Number of squareful arrays
You are given an Array/List Arr of non-negative integers. Your task is to return the number of Squareful permutations of the array.
An array is called Squareful if the sum of every pair of adjacent elements is a perfect square.
Example
ARR[1,3,6] is a Squareful array as 1+3=4 i.e. 2^2 , 3+6=9 i.e. 3^2.
Two permutations ARR1 and ARR2, are different from each other if there exit an index i such that ARR1[i] != ARR2[i].
Example:
[1,6,3] and [6,1,3] are different permutations.
Input format
The first line contains an integer ‘N’, representing the array’s size.
The second contains 'N' space-separated integers, denoting the elements of the array.
Output format
For each test case, return an integer denoting the number of Squareful Permutation of array ARR.
Note:
You don’t need to print anything or take input; it already has been taken care of. Just implement the function.
Constraints:-
1 <= N <= 12
0 <= ARR[i] <= 10^4 , where 0 <= i < N
Time limit: 1 sec
In this approach, we will check all the permutations of the array. And for each permutation in array ‘ARR’, check if ARR[i]+ARR[i+1] is a perfect square. If it is a perfect square, then increase the answer by 1. Return answer.
Algorithm:-
- Function for checking if a specific permutation of ‘ARR’ is Squareful or not.
- Make a function bool CHECK(vector<int> &ARR)
- Iterate ‘i’ from 0 to length of ‘ARR’.
- If floor(sqrt( ARR[i] + ARR[i+1] ))!=ceil(sqrt(ARR[i] + ARR[i+1])), return false.
- Else return false.
- Function for counting all Squareful permutation
- Initialize an int ‘COUNT’ = 0;
- Sort the array ‘ARR’ in increasing order.
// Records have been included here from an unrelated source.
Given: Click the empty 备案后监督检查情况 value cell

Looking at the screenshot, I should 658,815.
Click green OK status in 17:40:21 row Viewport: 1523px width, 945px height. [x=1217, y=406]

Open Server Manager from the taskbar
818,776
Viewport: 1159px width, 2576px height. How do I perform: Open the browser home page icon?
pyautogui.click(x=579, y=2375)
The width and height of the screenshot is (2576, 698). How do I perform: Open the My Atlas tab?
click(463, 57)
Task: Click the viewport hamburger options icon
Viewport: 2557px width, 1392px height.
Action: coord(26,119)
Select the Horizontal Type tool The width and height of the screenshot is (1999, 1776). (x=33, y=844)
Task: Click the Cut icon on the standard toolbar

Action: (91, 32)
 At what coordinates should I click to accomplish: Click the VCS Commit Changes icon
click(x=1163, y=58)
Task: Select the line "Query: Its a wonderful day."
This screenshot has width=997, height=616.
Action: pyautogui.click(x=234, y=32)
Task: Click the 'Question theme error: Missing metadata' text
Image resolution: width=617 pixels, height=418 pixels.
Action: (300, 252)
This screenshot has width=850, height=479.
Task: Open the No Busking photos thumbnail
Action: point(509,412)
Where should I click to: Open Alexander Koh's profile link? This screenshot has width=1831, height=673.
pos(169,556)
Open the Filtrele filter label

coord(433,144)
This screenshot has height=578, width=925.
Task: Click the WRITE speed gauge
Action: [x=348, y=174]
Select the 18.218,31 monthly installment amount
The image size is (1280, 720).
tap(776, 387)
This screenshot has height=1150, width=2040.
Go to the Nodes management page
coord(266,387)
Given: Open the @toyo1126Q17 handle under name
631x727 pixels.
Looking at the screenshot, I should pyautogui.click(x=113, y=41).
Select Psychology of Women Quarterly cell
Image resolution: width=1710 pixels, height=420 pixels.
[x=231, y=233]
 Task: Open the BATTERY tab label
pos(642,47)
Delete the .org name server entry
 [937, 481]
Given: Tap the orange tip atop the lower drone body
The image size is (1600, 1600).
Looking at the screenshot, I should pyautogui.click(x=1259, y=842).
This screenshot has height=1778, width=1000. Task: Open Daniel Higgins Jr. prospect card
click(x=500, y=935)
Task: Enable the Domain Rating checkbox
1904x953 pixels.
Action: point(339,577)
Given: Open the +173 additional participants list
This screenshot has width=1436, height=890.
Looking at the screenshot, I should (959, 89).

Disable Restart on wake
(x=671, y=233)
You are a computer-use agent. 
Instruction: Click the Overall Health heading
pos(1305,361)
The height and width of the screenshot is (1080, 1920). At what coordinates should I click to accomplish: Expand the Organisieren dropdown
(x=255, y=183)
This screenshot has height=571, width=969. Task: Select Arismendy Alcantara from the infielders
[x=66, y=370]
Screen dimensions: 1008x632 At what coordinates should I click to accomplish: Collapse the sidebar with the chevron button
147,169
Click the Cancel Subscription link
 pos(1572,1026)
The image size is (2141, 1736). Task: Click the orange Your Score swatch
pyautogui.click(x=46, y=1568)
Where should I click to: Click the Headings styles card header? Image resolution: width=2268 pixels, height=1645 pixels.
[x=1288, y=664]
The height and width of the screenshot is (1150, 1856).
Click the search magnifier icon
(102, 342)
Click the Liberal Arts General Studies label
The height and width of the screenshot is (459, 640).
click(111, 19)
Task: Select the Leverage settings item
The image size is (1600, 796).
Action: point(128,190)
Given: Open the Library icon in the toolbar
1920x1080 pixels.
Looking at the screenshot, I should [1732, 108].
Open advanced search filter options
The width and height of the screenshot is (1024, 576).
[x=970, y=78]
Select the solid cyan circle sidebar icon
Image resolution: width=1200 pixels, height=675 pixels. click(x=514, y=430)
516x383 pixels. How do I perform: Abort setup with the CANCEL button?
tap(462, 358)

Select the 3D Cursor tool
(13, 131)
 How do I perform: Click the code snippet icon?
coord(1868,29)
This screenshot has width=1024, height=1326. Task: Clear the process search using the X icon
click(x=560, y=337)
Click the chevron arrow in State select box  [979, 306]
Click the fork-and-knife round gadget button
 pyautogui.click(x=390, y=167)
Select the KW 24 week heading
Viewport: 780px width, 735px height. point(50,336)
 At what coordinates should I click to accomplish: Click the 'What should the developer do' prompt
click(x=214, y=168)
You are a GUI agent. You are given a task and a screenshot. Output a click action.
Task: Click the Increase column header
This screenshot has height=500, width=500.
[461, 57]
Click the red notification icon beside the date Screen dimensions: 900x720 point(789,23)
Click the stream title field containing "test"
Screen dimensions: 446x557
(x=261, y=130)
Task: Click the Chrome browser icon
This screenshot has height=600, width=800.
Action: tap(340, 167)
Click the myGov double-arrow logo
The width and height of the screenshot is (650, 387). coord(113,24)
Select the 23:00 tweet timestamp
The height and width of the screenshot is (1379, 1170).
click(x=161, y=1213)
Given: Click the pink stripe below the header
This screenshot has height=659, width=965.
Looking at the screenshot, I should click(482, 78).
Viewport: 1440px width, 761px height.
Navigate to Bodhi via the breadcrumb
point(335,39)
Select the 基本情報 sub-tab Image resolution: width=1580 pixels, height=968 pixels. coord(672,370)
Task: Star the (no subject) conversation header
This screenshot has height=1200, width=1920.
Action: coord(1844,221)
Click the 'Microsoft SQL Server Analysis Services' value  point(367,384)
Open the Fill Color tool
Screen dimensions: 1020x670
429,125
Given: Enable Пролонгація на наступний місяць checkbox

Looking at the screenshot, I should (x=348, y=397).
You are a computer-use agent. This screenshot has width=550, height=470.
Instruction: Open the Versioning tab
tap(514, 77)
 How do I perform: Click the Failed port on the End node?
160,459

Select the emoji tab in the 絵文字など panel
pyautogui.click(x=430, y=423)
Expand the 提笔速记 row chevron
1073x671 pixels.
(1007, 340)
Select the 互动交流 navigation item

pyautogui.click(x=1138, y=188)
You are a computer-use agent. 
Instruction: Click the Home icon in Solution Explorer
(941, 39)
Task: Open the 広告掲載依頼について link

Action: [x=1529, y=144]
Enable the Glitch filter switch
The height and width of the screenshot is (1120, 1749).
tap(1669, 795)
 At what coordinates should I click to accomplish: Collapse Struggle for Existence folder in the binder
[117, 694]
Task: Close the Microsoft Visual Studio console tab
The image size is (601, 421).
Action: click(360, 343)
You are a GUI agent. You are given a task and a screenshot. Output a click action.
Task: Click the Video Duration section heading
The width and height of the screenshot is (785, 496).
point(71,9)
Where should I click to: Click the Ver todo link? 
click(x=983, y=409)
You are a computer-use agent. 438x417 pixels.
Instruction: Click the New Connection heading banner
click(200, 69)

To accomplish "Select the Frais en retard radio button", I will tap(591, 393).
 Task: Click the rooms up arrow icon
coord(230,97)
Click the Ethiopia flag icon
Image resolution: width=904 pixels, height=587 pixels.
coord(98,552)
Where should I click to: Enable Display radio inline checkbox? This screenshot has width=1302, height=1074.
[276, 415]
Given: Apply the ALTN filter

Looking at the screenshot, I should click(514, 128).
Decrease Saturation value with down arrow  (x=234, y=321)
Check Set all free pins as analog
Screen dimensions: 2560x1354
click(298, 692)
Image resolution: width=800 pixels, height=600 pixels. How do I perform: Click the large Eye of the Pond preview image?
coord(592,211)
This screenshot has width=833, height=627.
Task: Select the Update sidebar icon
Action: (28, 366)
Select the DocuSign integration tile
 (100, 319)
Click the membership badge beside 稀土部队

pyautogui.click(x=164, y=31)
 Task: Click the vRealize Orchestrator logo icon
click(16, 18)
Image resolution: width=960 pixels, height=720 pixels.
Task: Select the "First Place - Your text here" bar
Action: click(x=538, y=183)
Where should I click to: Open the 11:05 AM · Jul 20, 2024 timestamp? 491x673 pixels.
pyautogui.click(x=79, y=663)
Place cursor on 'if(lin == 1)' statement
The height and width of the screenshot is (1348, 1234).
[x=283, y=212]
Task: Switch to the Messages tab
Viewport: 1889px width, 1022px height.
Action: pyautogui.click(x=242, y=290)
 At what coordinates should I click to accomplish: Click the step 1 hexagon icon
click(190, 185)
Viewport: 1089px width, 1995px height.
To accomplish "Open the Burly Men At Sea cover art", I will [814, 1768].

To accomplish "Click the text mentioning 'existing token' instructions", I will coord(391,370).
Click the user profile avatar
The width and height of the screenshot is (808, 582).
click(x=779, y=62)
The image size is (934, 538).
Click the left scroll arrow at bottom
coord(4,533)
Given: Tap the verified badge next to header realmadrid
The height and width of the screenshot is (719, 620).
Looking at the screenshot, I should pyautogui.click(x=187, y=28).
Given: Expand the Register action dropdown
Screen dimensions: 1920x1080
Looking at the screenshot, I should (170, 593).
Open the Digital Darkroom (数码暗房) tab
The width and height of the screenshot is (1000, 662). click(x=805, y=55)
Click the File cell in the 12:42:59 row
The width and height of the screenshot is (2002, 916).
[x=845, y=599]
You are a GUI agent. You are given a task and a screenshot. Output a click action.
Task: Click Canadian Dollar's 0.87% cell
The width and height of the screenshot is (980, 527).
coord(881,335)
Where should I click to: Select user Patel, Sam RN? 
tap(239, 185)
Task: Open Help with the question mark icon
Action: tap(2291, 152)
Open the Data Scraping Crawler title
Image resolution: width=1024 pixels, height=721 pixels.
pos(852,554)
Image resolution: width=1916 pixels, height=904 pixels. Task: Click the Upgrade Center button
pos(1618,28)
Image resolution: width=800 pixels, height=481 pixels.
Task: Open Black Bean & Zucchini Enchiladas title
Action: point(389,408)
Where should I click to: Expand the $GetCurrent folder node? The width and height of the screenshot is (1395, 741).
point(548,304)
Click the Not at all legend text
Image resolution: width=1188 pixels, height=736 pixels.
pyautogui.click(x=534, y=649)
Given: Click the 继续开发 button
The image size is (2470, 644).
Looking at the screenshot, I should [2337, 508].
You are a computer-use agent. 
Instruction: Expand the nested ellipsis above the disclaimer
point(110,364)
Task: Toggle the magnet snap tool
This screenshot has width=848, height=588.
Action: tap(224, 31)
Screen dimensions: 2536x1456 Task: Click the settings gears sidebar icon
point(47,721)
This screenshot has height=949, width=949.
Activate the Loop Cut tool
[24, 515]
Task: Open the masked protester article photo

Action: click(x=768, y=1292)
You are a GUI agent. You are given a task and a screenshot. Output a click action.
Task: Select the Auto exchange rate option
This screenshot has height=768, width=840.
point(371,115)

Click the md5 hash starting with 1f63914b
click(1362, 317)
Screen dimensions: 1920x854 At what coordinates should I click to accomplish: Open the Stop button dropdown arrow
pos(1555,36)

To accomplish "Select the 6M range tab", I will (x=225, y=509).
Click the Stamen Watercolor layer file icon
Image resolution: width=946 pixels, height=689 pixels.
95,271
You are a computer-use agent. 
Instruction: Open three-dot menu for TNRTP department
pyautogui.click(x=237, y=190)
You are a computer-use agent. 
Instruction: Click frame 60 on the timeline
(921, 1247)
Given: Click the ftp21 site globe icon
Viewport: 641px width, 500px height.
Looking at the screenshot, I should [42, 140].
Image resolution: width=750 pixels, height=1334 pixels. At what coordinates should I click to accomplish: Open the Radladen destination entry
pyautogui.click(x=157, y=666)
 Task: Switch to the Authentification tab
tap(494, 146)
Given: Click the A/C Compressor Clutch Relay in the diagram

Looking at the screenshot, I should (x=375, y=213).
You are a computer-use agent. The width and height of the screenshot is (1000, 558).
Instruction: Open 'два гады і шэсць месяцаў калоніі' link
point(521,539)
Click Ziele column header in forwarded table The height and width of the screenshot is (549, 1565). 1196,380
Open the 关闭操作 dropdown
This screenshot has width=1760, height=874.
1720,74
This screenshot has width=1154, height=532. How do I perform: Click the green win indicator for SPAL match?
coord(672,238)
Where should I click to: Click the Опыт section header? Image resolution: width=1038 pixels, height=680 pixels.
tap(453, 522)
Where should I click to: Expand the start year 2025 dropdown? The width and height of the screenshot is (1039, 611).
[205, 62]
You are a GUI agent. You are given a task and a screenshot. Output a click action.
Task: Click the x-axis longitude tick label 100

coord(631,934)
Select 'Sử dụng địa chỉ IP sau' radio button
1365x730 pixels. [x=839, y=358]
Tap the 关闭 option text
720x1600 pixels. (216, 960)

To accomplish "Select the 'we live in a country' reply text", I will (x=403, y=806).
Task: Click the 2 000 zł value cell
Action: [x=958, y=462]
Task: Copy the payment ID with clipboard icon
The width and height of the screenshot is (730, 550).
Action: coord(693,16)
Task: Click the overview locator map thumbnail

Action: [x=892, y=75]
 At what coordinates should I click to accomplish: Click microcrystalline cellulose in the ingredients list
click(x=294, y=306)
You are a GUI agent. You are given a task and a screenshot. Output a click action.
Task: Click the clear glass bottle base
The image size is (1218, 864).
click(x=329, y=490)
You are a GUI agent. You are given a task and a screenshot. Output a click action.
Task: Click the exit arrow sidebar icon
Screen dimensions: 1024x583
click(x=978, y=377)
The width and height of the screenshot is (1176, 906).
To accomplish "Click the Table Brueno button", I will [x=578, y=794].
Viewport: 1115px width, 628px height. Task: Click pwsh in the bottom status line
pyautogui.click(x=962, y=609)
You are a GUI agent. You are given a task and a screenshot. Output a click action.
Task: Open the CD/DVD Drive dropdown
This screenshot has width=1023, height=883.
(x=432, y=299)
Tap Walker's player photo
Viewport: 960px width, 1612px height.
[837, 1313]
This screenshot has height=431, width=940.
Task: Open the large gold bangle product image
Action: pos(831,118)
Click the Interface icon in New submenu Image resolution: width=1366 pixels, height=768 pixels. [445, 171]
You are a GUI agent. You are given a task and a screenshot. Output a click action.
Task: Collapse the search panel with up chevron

- Run a do-while loop to check all Squareful permutations.
- do -> if CHECK(ARR) , then increase count.
- While keep checking for the next permutation of ‘ARR’.
Make a graph where an edge exit from i to j if ARR[i]+ARR[j] is a perfect square. After that count all possible Hamiltonian paths. Total hamiltonian paths will be the number of permutations that are squareful.
Hamiltonian path is a graph path between two vertices of a graph such that all visit all the vertices of the graph at least once.
We will construct the graph where an edge between ‘i’ and ‘j’ if ARR[i] + ARR[j] is a perfect square. We can use dynamic programming to check the hamiltonian paths.
Algorithm:-
- We will first ignore the repetitions and only consider the index permutations.F[S,i] represents the number of permutations when ‘S’ contains the number we had used already, ARR[i] is the last number.
- ‘S’ is a binary number where each bit represents where ‘i’ exits or not.
- Initially F[1<<i, i]=1. Other states are 0.
- Then we will enumerate ‘j’ at each time.
- If ‘j’ is not is ‘S’ and ARR[i]+ARR[j] is perfect square then,
- F[S|1<<j, j] += F[S,i]
- If ‘j’ is not is ‘S’ and ARR[i]+ARR[j] is perfect square then,
- Intialise an int ‘ANS’ = 0,
- Iterate on ‘i’ from 0 to ‘N’, where ‘N’ is size of ‘ARR’.
- Then , ‘ANS’ += F[(1<<N) - 1, i]
- We need to count repeated elements only one , so divide ‘ANS’ from factorial of count of each number in ‘ARR’.